§ **Exercise inputs**:
'''
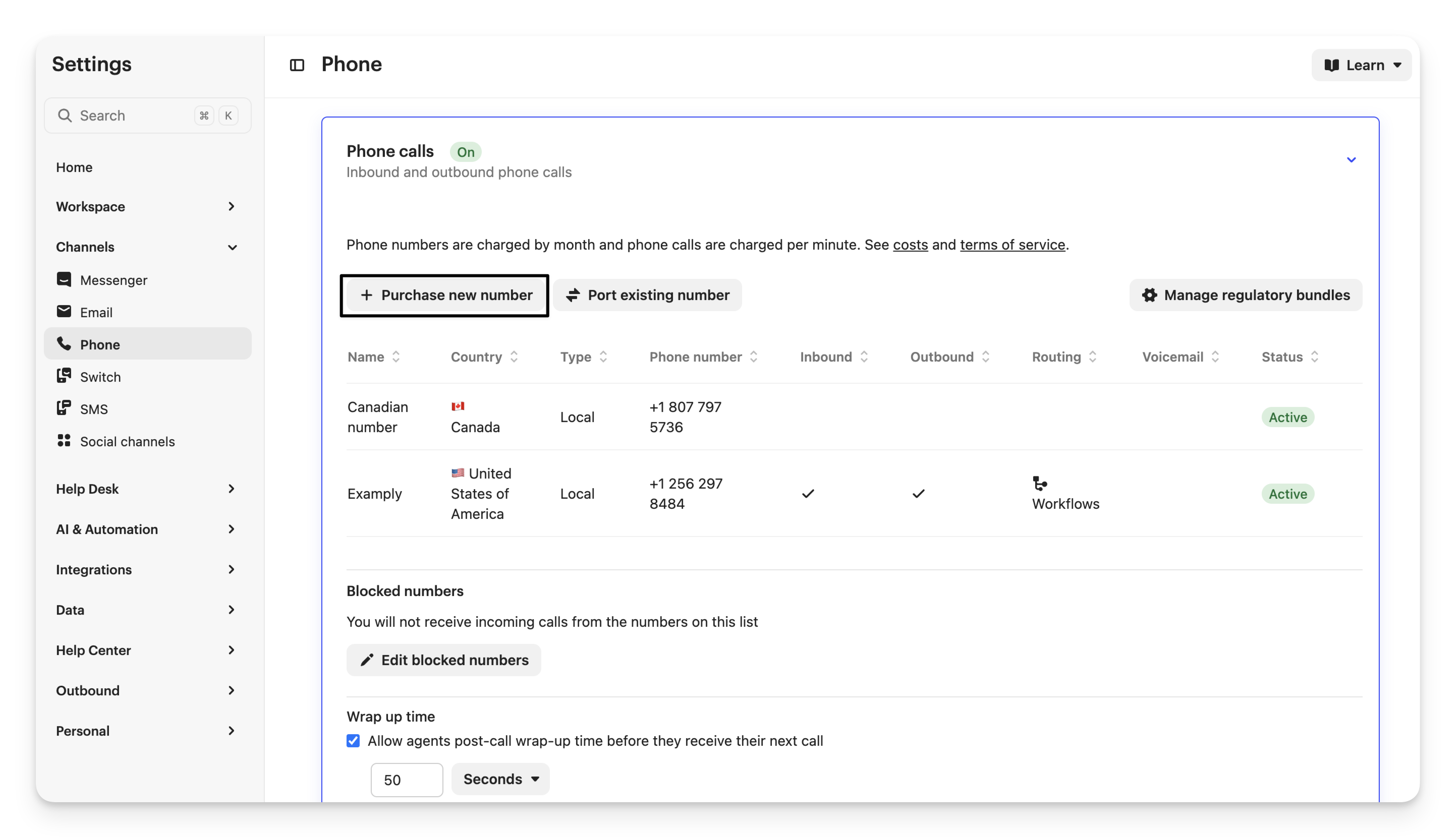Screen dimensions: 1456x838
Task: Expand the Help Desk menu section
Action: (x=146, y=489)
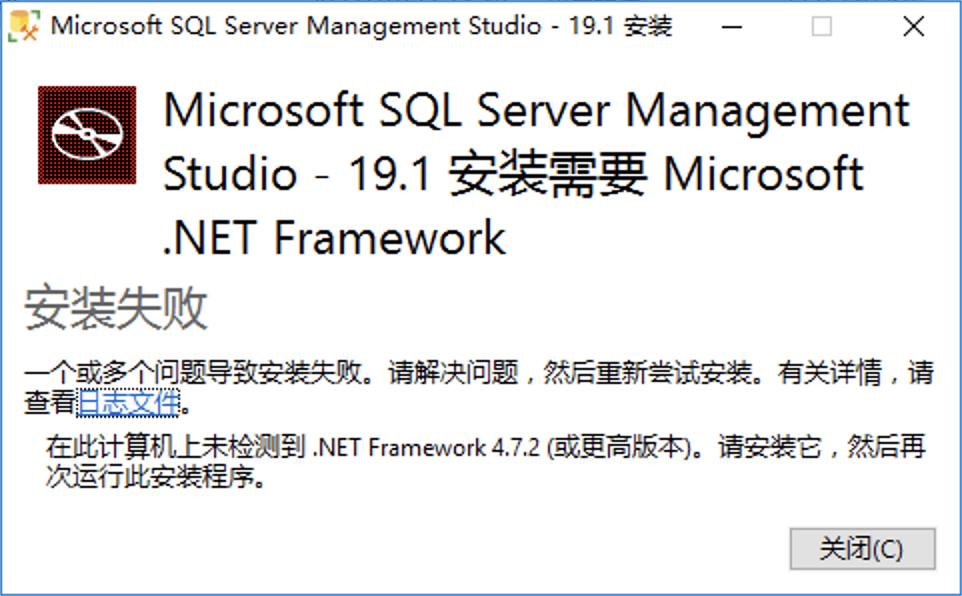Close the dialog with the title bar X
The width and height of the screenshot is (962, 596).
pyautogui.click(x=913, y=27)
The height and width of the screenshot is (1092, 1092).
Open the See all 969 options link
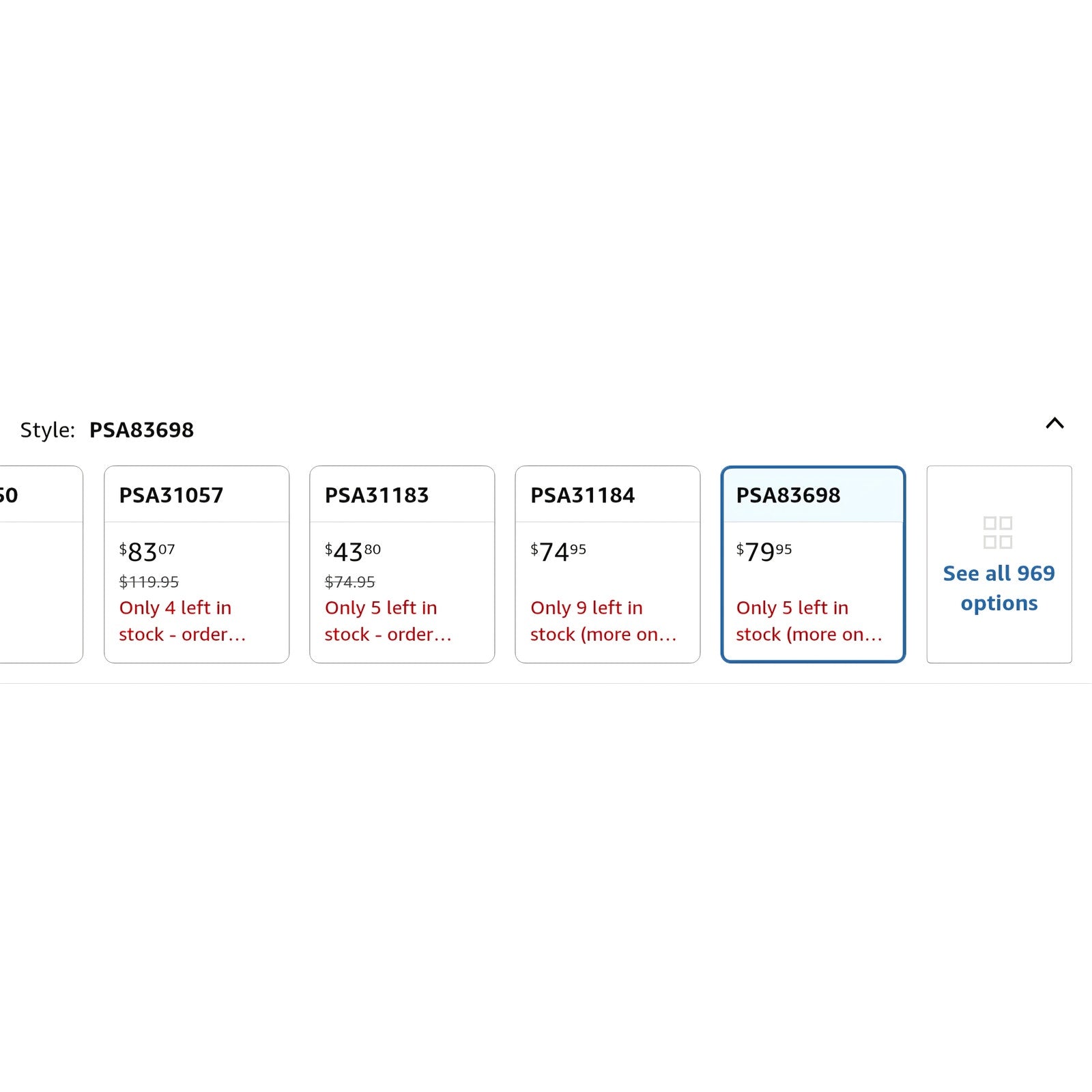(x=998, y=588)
'''
'''
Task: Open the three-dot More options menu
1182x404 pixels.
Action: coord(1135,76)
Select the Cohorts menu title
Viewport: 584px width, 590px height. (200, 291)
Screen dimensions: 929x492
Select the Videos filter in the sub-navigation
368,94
'''
'''
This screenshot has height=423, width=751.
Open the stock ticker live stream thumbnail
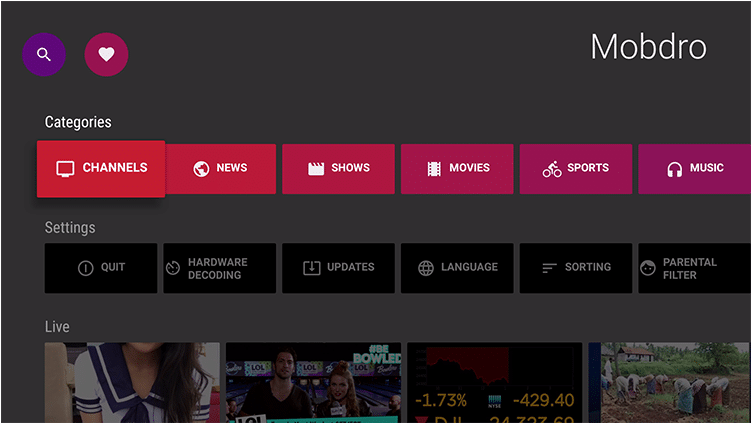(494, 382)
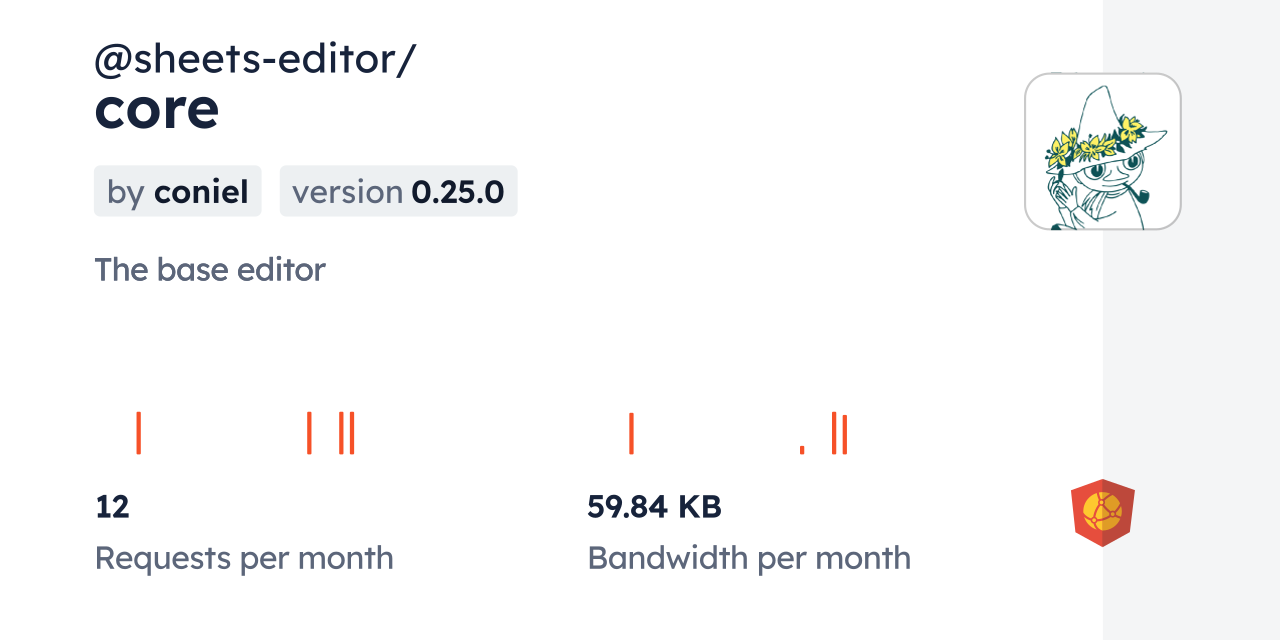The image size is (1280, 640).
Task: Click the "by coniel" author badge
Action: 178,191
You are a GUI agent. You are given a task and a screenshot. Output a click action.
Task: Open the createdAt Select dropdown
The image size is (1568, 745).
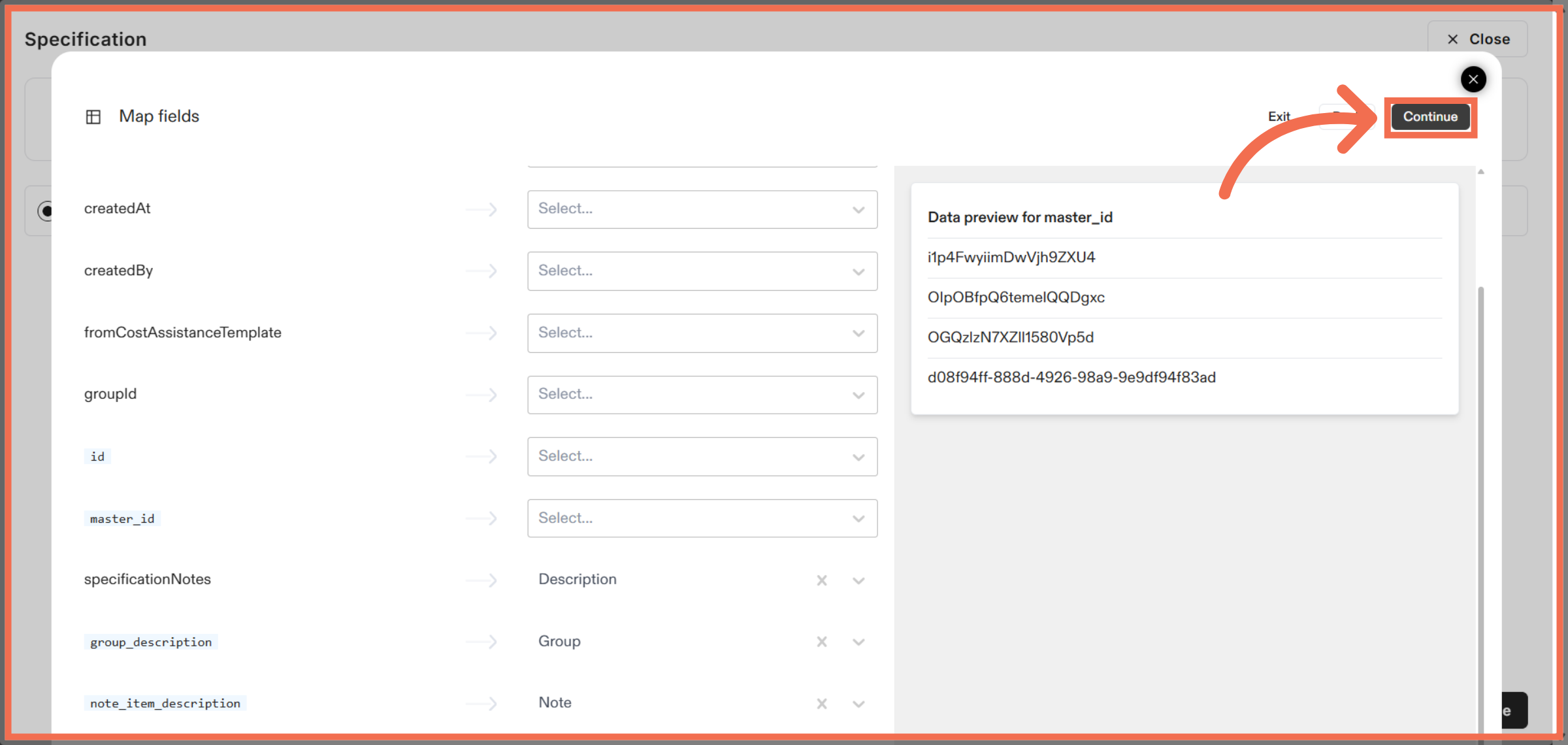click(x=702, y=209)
'''
Update the items starting at the line that has "Screen dimensions: 1456x838" and ending after the line that has "(x=998, y=588)", replacing "link" with "button" and leaving everything else unchanged. Omit the pictures from the answer.

Screen dimensions: 1456x838
Task: Expand the Help Desk menu section
Action: (x=146, y=489)
Close the dialog with the title bar X
The width and height of the screenshot is (962, 596).
pyautogui.click(x=913, y=27)
The height and width of the screenshot is (1092, 1092).
Open the See all 969 options button
(x=998, y=588)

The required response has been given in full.